Study Guide: EXAM 1 (Summer 2007)

Format: 20 multiple choice questions, 4 short answer questions, 2 "essay questions."


Short Answer Questions (1 paragraph)

1. List and briefly discuss the 3 characteristics common to most definitions of romantic relationships.

2. Define Lee’s concept of love styles. Identify and describe the three primary love styles.

3. Discuss and evaluate the four proposed origins of love (e.g., love as personality inadequacy, personality adequacy, etc.). What are the advantages and disadvantages of each approach, and in what circumstances might they be applicable?

4. Based on the readings and lecture thus far, how would you define the construct of romantic love?

5. Provide a brief description of Sternberg's Triangular theory of love. Be sure to include definitions of the three components that he identifies?

6. Compare Lee's three primary love styles with Sternberg's eight types of loving experiences- which are most similar.

7. List and briefly describe the seven stages of passionate love described in Stendhal's theory. Identify the core elements of this theory.

8. Describe the concepts of schemas and scripts as they relate to Sternberg's narrative approach to love.

9. Describe how the components discussed in the Triangular theory of love typically develop and evolve over time.

10. Describe Dutton and Aron's (1974) Bridge experiment. What did they do? What did they find? What are the implications of these findings for understanding cognitive processes in attraction and love?

11. Discuss five normative aspects of the infant attachment system (i.e., five aspects common to all infants/toddlers).

12. Bowlby discusses two aspects of the child's response to loss or separation. Describe each.

13. Define and describe the three components of the infant attachment system.

14. Discuss Ainsworth's "Strange Situation" experiment. What are the three attachment styles that she identifies and how are they linked to caregiver behavior?

15. Define and describe the three behavioral systems that operate in adult romantic relationships according to attachment theory.

16. Discuss gender differences involved in 'resource display' for the purpose of attracting a mate. What is the evolutionary basis for these differences (i.e., why do they occur from an evolutionary perspective)?

17. Discuss the five components involved in social exchange theory. What leads to the decision to leave a relationship according to this approach.

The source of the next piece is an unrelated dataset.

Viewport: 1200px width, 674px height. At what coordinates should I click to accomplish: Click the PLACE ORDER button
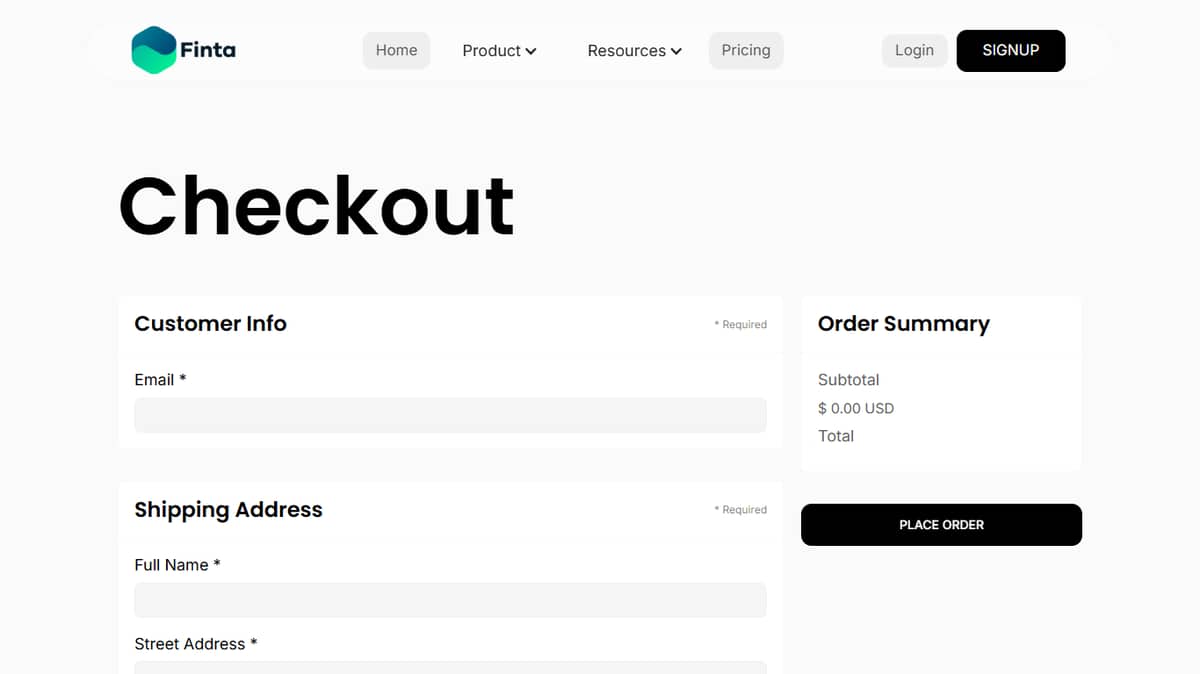coord(941,524)
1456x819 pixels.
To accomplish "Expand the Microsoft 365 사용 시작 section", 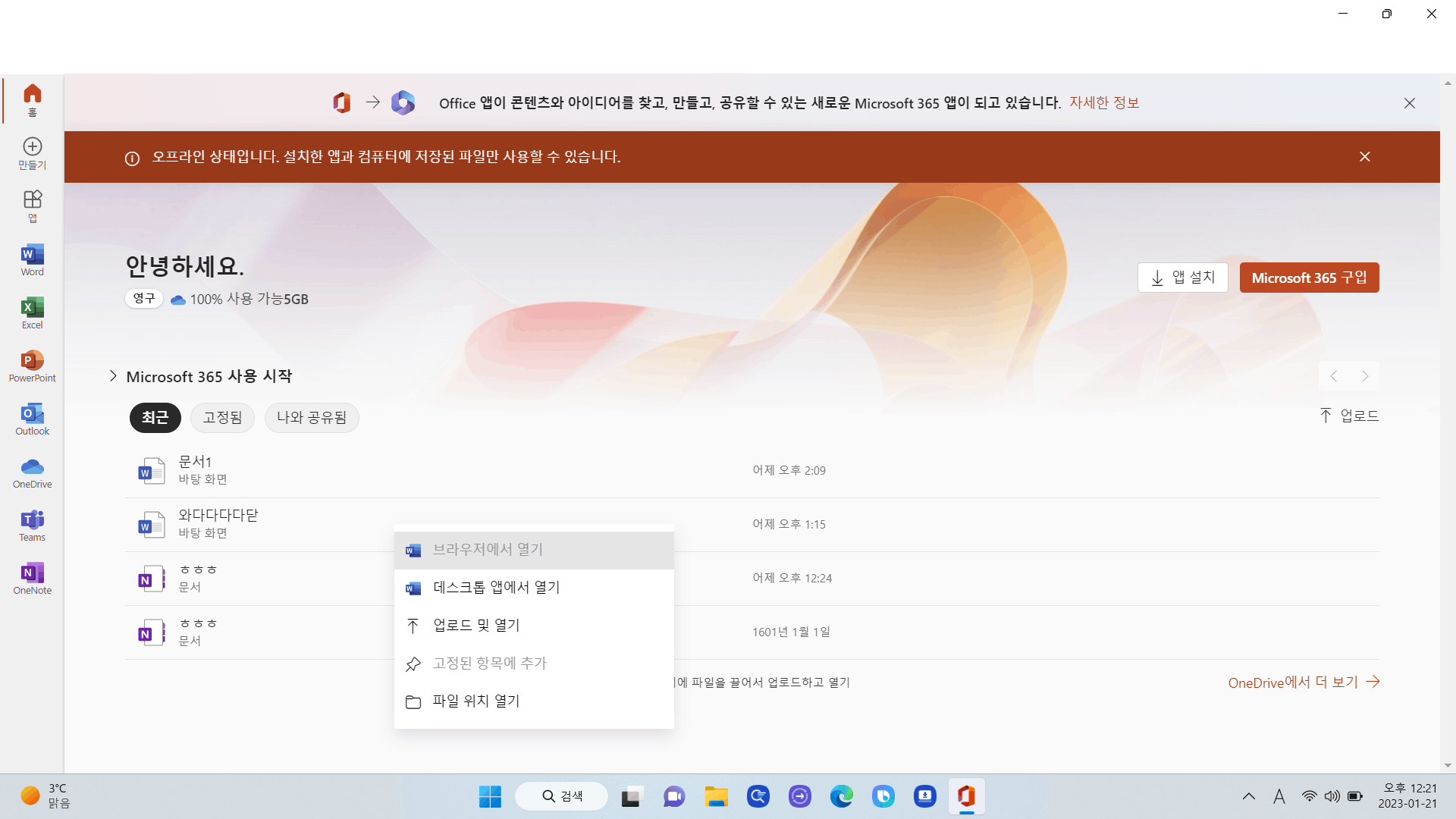I will [x=113, y=376].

18. Define passionate love and discuss two cognitive biases that typically are involved in passionate love.

19. Discuss the seven goals/tasks of romantic relationships according to evolutionary theory.

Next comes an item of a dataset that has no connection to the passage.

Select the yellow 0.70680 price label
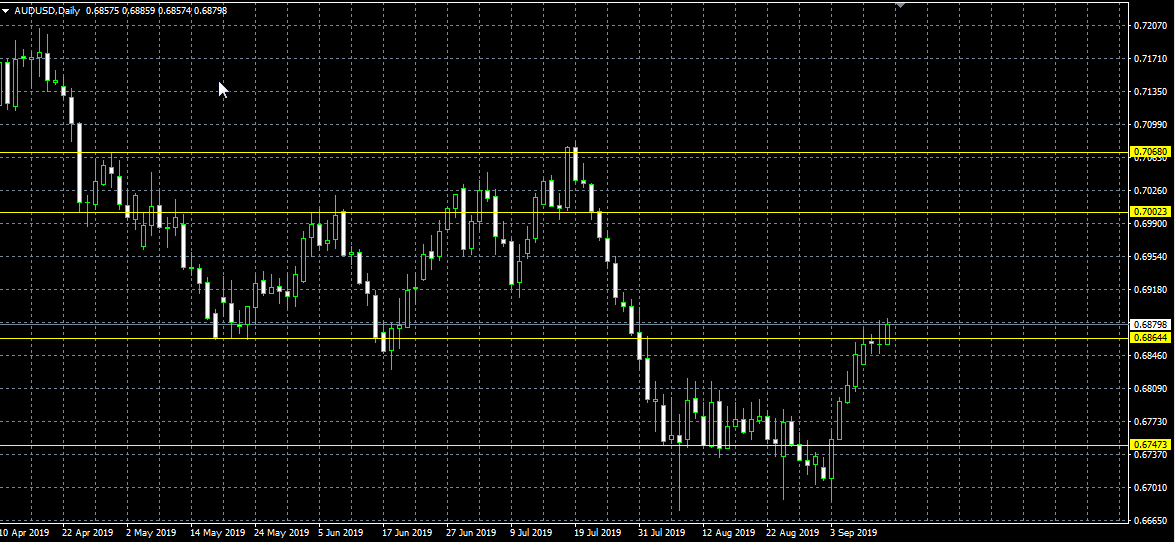 [1150, 152]
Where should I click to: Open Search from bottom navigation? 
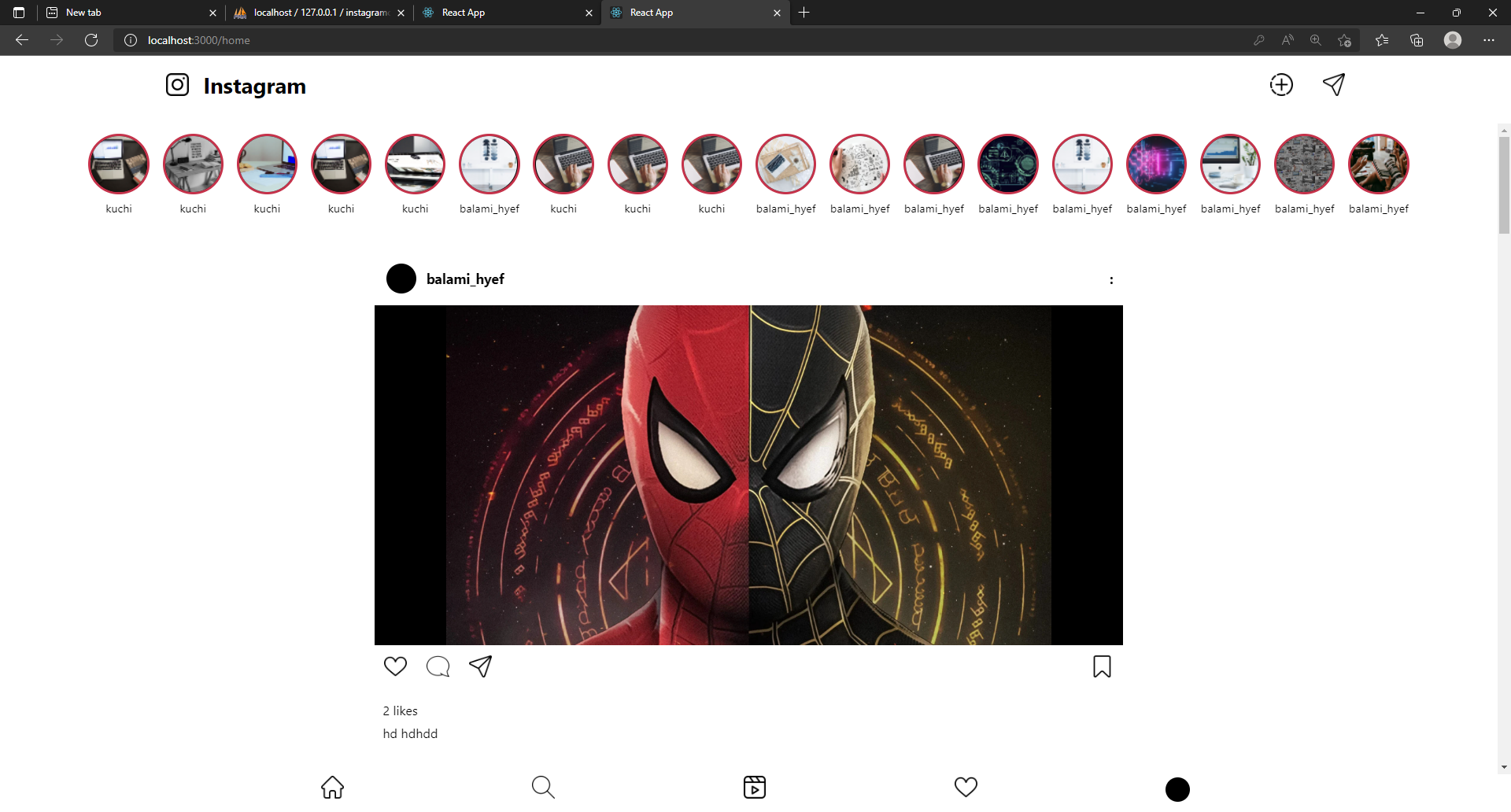543,787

20. Define the construct of attribution and discuss its role in romantic love.




21. Describe recent research on the consequences of insecure attachments.


Essays: (2-3 paragraphs)

1. Compare and contrast the various theories of passionate love that we have discussed. What elements appear to be common to definitions of passionate love? How is passionate love evidenced in Sternberg and Lee's theories?

2. Discuss how infant attachment translates into adult romantic attachments. Identify the elements of the attachment behavioral system and discuss how these change for adults versus infants. Also describe individual differences in adult romantic attachments (i.e., what are the characteristics of the adult attachment styles?).

3. Describe Hatfield's two-factor theory of passionate love. Discuss the empirical support for this theory.

4. Define and discuss the five major components of the social-exchange model of relationship development.

5. Throughout this course we have been discussing the role of cognitive processes in love and relationship behaviors. Discuss specific cognitive processes or biases that operate in relationships and the influence that these processes may have on the relationship.

6. Compare and contrast descriptive/taxonomic theories of love (e.g., Sternberg's Triangular theory, Lee's love styles). Identify commonalities and differences across these approaches.

7. Discuss the seven goals of the evolutionary theory of love. How are they accomplished and what are the gender differences associated with each?

Definitions: These will show up in the multiple choice questions.

1. Companionate Love

2. Passionate Love

3. Behavioral Interdependence

4. Eros

5. Storge

6. Ludus

7. Intimacy

8. Passion

9. Decision/Commitment

10. Fatuous Love

11. Misattribution

12. Excitation Transfer

13. Internal Working Model

14. Schema/Script

15. Behavioral Systems

16. Egocentric Bias

17. Love acts

18. Investments

19. Comparison level for alternatives

20. Crystallization

21. Entrapment

22. Intrasexual Competition

23. Fidelity

24. Attribution

25. Idealization

Note: Be sure to complete the assigned reading prior to the exam with the expectation that you will be held accountable for the content therein. Completing this study should greatly facilitate your successful performance on the exam and is intended to provide you with appropriate material to review.